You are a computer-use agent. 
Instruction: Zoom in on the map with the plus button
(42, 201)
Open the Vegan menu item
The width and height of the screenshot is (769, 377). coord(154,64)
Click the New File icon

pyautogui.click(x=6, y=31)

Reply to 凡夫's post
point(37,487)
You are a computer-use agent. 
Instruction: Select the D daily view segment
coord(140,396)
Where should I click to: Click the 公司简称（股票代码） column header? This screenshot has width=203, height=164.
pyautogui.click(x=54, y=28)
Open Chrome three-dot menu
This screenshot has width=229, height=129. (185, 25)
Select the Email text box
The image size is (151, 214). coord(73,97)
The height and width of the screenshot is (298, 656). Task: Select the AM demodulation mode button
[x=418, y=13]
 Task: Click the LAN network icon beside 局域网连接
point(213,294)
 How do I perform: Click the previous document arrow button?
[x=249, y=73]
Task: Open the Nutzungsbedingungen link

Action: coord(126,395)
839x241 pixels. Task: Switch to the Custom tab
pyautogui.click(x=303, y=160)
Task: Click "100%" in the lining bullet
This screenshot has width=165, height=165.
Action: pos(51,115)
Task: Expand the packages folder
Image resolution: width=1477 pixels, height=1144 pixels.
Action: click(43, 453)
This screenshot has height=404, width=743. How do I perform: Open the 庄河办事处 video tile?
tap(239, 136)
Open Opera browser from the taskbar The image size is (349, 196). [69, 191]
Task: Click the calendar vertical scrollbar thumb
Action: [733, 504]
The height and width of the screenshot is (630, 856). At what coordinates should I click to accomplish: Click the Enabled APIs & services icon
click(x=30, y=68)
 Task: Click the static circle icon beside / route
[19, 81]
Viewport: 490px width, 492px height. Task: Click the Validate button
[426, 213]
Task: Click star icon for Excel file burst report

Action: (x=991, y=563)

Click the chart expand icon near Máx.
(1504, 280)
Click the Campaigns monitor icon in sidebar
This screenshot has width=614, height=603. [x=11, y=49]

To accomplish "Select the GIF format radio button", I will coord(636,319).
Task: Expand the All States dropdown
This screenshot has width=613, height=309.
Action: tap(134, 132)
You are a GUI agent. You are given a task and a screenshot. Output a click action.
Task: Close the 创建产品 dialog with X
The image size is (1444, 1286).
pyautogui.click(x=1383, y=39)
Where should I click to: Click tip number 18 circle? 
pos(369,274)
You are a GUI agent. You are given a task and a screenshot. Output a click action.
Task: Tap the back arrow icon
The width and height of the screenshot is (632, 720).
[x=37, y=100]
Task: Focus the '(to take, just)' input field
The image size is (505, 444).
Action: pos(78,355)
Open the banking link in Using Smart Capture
───
▶ [PROBLEM STATEMENT] Retype all the data, keeping every character the same.

▶ [RESULT OF THIS TASK]
You are a computer-use agent. 
Instruction: Zoom in on the map with the plus button
(42, 201)
Open the Vegan menu item
The width and height of the screenshot is (769, 377). coord(154,64)
Click the New File icon

pyautogui.click(x=6, y=31)

Reply to 凡夫's post
point(37,487)
You are a computer-use agent. 
Instruction: Select the D daily view segment
coord(140,396)
Where should I click to: Click the 公司简称（股票代码） column header? This screenshot has width=203, height=164.
pyautogui.click(x=54, y=28)
Open Chrome three-dot menu
This screenshot has width=229, height=129. (185, 25)
Select the Email text box
The image size is (151, 214). coord(73,97)
The height and width of the screenshot is (298, 656). Task: Select the AM demodulation mode button
[x=418, y=13]
 Task: Click the LAN network icon beside 局域网连接
point(213,294)
 How do I perform: Click the previous document arrow button?
[x=249, y=73]
Task: Open the Nutzungsbedingungen link

Action: coord(126,395)
839x241 pixels. Task: Switch to the Custom tab
pyautogui.click(x=303, y=160)
Task: Click "100%" in the lining bullet
This screenshot has width=165, height=165.
Action: pos(51,115)
Task: Expand the packages folder
Image resolution: width=1477 pixels, height=1144 pixels.
Action: click(43, 453)
This screenshot has height=404, width=743. How do I perform: Open the 庄河办事处 video tile?
tap(239, 136)
Open Opera browser from the taskbar The image size is (349, 196). [69, 191]
Task: Click the calendar vertical scrollbar thumb
Action: [733, 504]
The height and width of the screenshot is (630, 856). At what coordinates should I click to accomplish: Click the Enabled APIs & services icon
click(x=30, y=68)
 Task: Click the static circle icon beside / route
[19, 81]
Viewport: 490px width, 492px height. Task: Click the Validate button
[426, 213]
Task: Click star icon for Excel file burst report

Action: (x=991, y=563)

Click the chart expand icon near Máx.
(1504, 280)
Click the Campaigns monitor icon in sidebar
This screenshot has width=614, height=603. [x=11, y=49]

To accomplish "Select the GIF format radio button", I will coord(636,319).
Task: Expand the All States dropdown
This screenshot has width=613, height=309.
Action: tap(134, 132)
You are a GUI agent. You are given a task and a screenshot. Output a click action.
Task: Close the 创建产品 dialog with X
The image size is (1444, 1286).
pyautogui.click(x=1383, y=39)
Where should I click to: Click tip number 18 circle? 
pos(369,274)
You are a GUI agent. You are given a task and a screenshot. Output a click action.
Task: Tap the back arrow icon
The width and height of the screenshot is (632, 720).
[x=37, y=100]
Task: Focus the '(to take, just)' input field
The image size is (505, 444).
Action: pos(78,355)
Open the banking link in Using Smart Capture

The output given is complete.